Christophe en 1965. Merci l'INA.
Inutile de crier, de pleurer ; tout comme Aline et nos amourettes d'ados, il ne reviendra pas mais sa señorita danse toujours dans sa robe de "taff'tas". Il faut pourtant surseoir à l'émotion, contrôler sa contemplation intérieure. Ne sachant plus trop si c'est Christophe ou moi qui apparait en filigrane, j'ai du mal à l'imaginer toujours minet mais sans la moustache des années 70. 
Je m'en voudrais aussi d'oublier "Sur la plage il pleut beaucoup... Sur le sable abandonné tu ne viens plus... Mais la mer est toujours bleue..."
Joe Dassin en 1965. Merci l'INA.
Joe Dassin nous fait vivre une fin de saison avec la fin d'un amour, en chanson seulement j'espère. Avec lui, toujours notre belle plage de Saint-Pierre, plus tard, en 1971. Pas moyen de la voir sous un rideau de pluie, plutôt avec une double rangée de pas, sous un rayon de lune sur l'onde inoxydée... En 65-66, Joe chante "Çà m'avance à quoi ?" qu'on appréciera quand le succès sera venu. 
Tous ceux qui avec une chanson ont su nous offrir de quoi colorier un jour, dépeindre un âge, teinter un passé, faire déborder nos cœurs quitte à estomper, les années aidant, ces chanteurs, d'un art mineur disait à tort Joe un peu gêné de trop gagner, qui partent, qui portent et emportent un temps de nos vies, nous incitent, n'en seraient-ils pas conscients, à garder un peu de nos paradis perdus... 
"Peut-être un jour voudras-tu retrouver avec moi les paradis perdus" 1973 encore de Christophe. 

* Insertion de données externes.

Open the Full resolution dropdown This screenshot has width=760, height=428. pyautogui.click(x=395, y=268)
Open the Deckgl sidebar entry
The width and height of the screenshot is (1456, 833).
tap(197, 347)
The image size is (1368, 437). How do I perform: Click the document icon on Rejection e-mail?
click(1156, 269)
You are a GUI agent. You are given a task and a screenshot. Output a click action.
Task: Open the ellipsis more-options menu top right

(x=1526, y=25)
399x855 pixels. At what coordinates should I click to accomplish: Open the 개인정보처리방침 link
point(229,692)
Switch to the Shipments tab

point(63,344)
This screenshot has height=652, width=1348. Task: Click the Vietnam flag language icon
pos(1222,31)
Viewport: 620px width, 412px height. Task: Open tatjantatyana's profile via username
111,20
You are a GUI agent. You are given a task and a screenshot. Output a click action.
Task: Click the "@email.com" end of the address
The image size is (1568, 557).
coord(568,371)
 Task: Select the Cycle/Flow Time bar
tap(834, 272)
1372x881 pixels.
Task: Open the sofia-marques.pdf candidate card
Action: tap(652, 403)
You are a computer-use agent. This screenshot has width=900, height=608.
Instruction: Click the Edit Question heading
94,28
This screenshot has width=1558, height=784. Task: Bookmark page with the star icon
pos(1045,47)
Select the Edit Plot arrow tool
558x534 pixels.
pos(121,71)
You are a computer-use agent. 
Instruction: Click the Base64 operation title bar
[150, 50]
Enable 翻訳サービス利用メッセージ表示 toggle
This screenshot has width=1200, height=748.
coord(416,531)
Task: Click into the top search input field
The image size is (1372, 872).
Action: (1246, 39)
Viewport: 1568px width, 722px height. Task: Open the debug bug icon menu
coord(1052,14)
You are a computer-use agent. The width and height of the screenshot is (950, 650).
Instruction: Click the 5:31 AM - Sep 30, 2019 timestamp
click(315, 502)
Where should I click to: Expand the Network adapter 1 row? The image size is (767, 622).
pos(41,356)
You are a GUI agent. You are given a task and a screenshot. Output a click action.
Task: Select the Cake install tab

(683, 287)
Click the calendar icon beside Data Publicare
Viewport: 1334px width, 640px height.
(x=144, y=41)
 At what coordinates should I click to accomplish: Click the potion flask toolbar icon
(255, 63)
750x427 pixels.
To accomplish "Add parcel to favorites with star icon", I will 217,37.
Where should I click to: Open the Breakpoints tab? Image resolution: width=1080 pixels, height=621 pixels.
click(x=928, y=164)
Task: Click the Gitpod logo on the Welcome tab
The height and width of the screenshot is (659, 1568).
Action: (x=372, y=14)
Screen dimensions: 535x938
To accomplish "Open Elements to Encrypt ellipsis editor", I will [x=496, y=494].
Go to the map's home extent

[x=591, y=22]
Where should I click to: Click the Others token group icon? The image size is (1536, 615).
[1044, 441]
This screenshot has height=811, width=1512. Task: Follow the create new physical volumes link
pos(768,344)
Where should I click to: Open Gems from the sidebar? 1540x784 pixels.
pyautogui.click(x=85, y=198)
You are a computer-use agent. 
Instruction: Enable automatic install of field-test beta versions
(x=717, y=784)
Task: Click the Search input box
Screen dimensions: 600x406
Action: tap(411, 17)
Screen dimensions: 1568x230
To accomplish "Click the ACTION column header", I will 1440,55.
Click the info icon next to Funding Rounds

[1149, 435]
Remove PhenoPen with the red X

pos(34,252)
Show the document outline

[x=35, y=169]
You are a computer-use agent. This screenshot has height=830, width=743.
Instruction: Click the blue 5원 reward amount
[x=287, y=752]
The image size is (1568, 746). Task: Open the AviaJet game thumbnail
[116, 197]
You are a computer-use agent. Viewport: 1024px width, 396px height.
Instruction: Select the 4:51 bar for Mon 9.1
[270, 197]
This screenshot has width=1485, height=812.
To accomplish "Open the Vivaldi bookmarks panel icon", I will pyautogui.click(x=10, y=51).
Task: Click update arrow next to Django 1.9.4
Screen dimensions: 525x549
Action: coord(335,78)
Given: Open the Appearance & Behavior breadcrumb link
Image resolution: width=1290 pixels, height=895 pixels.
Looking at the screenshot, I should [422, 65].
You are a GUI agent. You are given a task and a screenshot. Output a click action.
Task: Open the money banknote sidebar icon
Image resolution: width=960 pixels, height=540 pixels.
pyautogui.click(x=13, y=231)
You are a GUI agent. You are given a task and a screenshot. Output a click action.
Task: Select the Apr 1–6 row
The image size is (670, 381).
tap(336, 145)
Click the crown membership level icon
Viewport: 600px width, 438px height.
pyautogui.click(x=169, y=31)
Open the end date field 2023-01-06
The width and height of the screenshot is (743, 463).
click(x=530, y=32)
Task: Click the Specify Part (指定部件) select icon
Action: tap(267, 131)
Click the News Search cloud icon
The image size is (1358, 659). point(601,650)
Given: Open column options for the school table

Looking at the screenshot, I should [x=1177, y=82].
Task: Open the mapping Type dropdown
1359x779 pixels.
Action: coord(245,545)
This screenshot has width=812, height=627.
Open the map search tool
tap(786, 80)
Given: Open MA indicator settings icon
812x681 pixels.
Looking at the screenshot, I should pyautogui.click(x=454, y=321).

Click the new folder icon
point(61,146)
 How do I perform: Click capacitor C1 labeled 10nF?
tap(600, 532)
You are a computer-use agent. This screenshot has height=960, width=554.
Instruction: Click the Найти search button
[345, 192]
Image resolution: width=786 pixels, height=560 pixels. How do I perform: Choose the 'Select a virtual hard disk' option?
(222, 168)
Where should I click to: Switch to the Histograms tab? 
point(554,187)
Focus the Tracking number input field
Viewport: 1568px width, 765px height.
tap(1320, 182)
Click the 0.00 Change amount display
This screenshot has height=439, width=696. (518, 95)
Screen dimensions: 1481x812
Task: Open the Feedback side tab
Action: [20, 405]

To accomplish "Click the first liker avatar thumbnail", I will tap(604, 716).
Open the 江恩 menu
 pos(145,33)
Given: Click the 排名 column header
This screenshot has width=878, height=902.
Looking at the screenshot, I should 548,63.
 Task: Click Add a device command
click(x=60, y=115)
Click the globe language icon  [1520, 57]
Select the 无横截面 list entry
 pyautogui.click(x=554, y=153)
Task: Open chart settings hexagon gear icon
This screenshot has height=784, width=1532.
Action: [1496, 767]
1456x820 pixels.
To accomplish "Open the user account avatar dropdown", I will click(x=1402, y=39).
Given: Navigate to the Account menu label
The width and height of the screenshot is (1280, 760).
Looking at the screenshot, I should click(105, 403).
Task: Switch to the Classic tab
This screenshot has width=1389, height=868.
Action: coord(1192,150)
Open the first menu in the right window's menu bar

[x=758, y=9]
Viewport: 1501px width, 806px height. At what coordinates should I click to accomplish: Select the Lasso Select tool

Il s'en est allé nous laissant Aline, sa petite fille du soleil, ses mots bleus, ses marionnettes, ses paradis perdus... pour les titres qui me reviennent. 
Oh aussi "Señorita dépêche-toi..." parce qu'il faut vivre avant qu'il ne soit trop tard et que face au temps ne reste que la mémoire des vivants... 

"Les vrais paradis sont ceux qu'on a perdus." Marcel Proust.